Significant racial disparities in diagnosis and treatment of depression are still present, according to a new study.

African Americans were still significantly less likely to receive a depression diagnosis than were non-Hispanic whites, and African Americans diagnosed with depression were also less likely to receive treatment, said the study’s lead author Ayse Akincigil, an assistant professor in Rutgers' School of Social Work.

"Vigorous clinical and public health initiatives are needed to address this persisting disparity in care," Akincigil said.

Researchers analyzed health care use data from the 2001 to 2005 U.S. Medicare Current Beneficiary Survey involving 33,708 Medicare beneficiaries. They looked at costs, health status, as well as medical and prescription drug insurance coverage access.

According to the study

Physicians diagnosed people in various racial groups for depression at the following rates: 6.4 percent of non-Hispanic whites, 4.2 percent of African Americans, 7.2 percent of Hispanics and 3.8 percent of other races. 

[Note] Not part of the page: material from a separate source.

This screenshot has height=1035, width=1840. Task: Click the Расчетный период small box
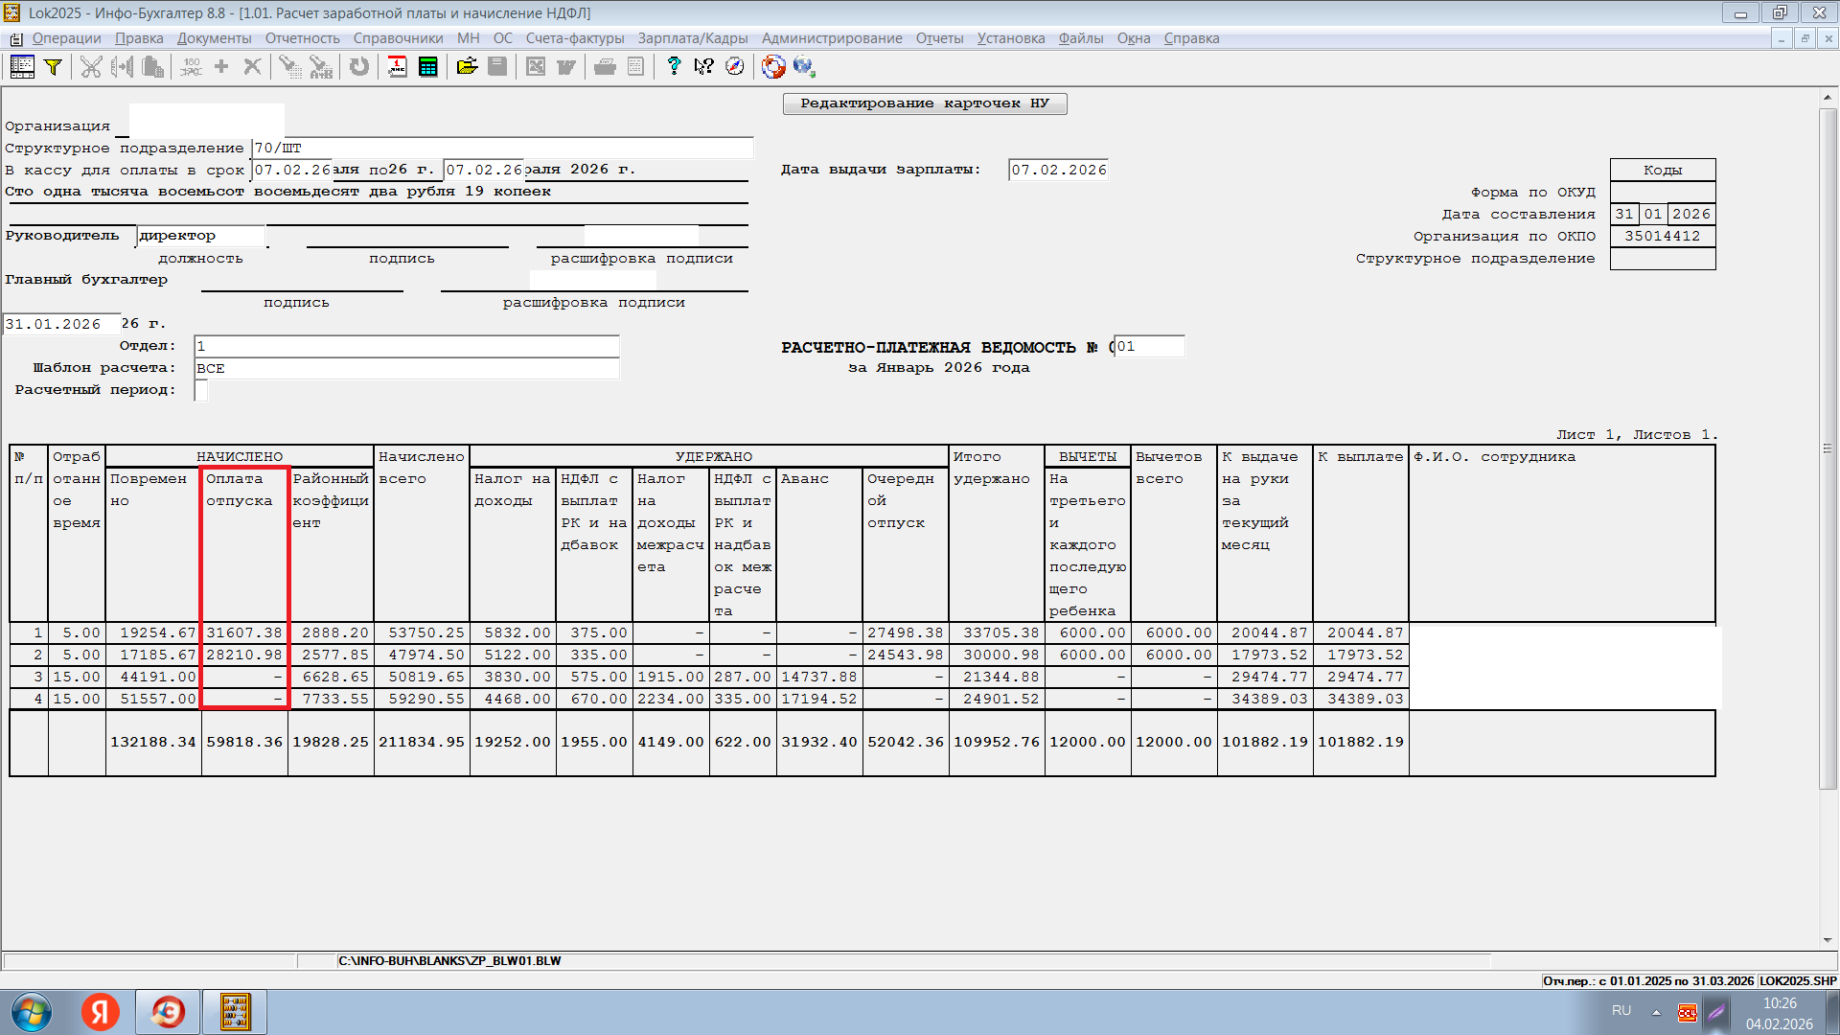(201, 390)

Akincigil noted that the heterogeneity of Hispanics made it difficult to determine reasons for lack of treatment and the group’s treatment preference. He said he was curious to learn if there were cultural differences or general differences regarding health care quality and treatment accessibility for depression.

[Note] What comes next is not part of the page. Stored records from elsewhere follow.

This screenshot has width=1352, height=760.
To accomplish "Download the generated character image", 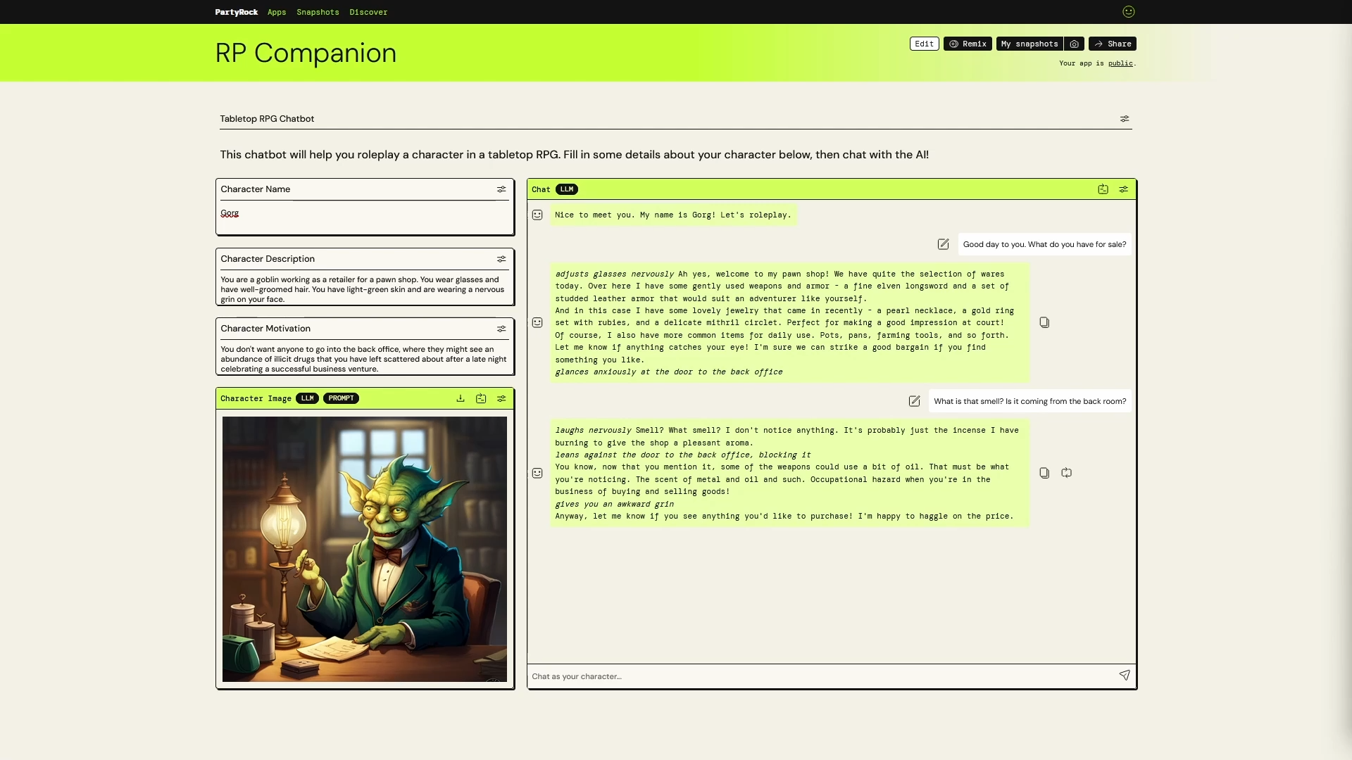I will 461,398.
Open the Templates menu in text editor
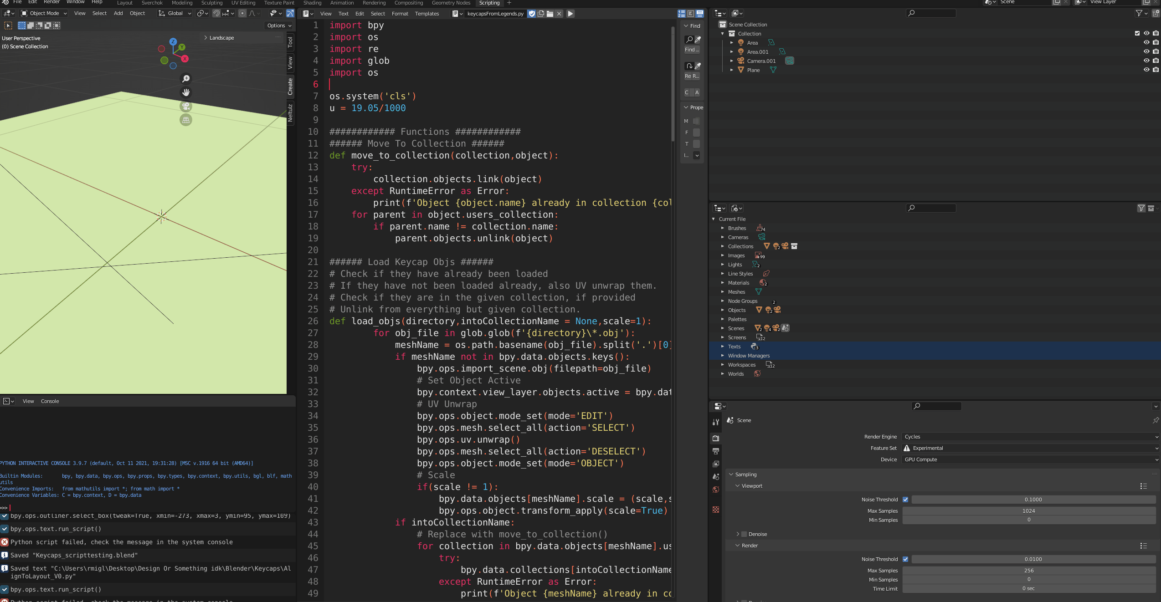Screen dimensions: 1161x602 [x=426, y=14]
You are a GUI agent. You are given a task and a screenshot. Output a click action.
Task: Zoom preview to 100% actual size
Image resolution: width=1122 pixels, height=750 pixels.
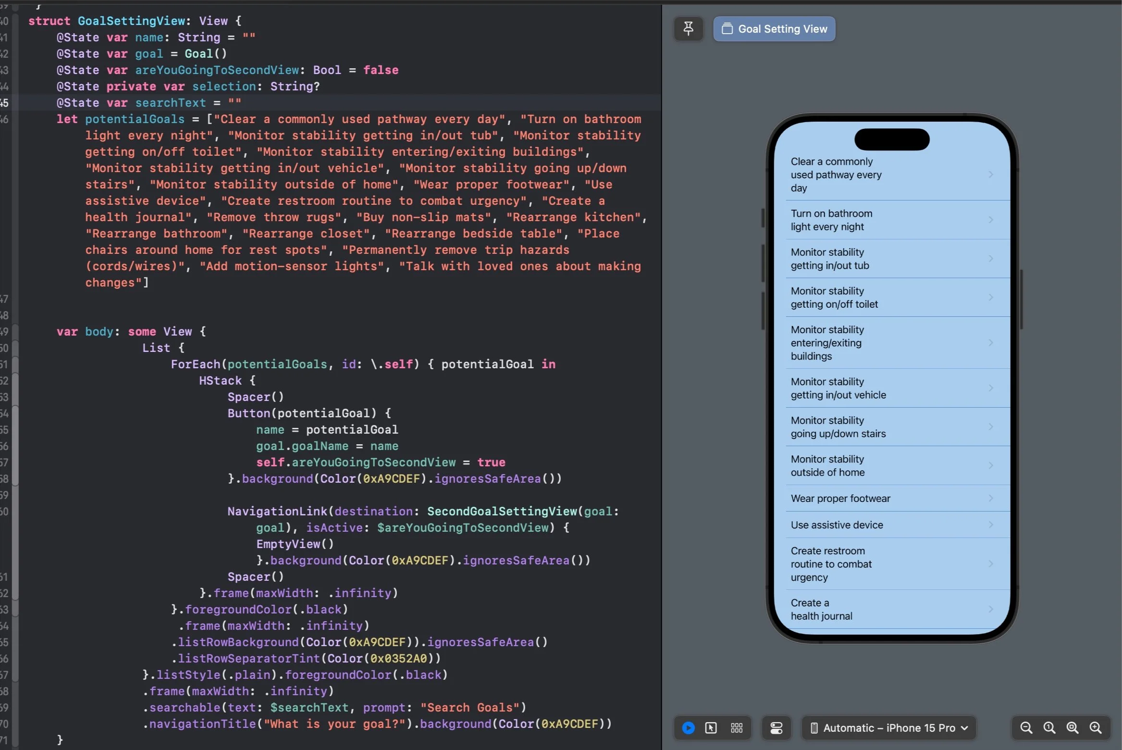coord(1049,728)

"Whites use more antidepressants than African Americans. We presume they have better access to doctors and pharmacies, and more money to spend on drugs," Akincigil said.

Researchers also said that there may be disparities in diagnosis and treatment because help-seeking patterns, stigma, patient attitudes and knowledge may differ by race. 

"African Americans might turn to their pastors or lay counselors in the absence of psychotherapists," Akincigil said. "Low-income African Americans who were engaged in psychotherapy reported that stigma, dysfunctional coping behavior, shame and denial could be reasons some African Americans do not seek professional help."

Communication with health care providers could also differ among ethnicities. 

"African Americans reported greater distrust of physicians and poorer patient-physician communication than do white patients," Akincigil said.

Financial factors could also contribute to the disparity in depression treatment rates.  Among Medicare beneficiaries, African Americans are significantly less likely to have private supplemental insurance compared to non-Hispanic whites.

"Differences in provider reimbursement may favor increased clinical detection of depression in white patient groups if higher payment rates result in longer visits," Akincigil said.

Around 6.6 percent of elderly Americans have experienced major depression each year.

"If untreated or undertreated, depression can significantly diminish quality of life," Akincigil said.